That is the question…

Kids put many objects into their mouths such as fingers, pen tops, pencil erasers, but one of the most socially acceptable items found in the oral cavity is chewing gum. A popular habit from the age of the caveman, it is often used to relieve stress, freshen breath, and may even prevent plaque buildup and gum disease. Studies by The Wrigley Science Institute (dedicated to studying gum), have suggested it may have an effect on appetite and memory. Not to mention that it is most helpful providing oral-motor stimulation to a child with sensory needs (talk to your Occupational Therapist about this). According to chewinggumfacts.com, over 100,000 tons of chewing gum are being consumed every year. It clearly provides enjoyment and sensory stimulation to many people. But... While gum can be useful, gum chewing can be one of the most annoying habits to watch.

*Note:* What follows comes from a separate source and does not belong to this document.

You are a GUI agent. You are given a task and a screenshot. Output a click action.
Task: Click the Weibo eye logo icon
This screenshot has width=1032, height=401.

Sticky and gooey, a piece of gum can be chewed for hours, used to blow bubbles or “put it on the bedpost overnight”** to resume chewing in the morning. It can end up on the bottom of an unsuspecting shoe, stuck in someone’s hair, strategically placed under a desk or plastered all over an unsuspecting face once the bubble bursts. It is pliable enough to stretch into long strands, twist into pretzels and can be used to make hideously loud clacking noises. Mostly, it is irritating to everyone else subjected to watching the monotonous chewing motion and listening to the sound effects of repetitive mastication. Since gum is not on the verge of extinction, should gum be banned or is there etiquette to chewing the rubber?

Two problems noted by Sheryl Eberly, author of 365 Manners Kids Should Know are the visual image and what to do after it’s been chewed (known as ABC gum). The most obvious solution is not to partake in the habit which is not really a viable alternative.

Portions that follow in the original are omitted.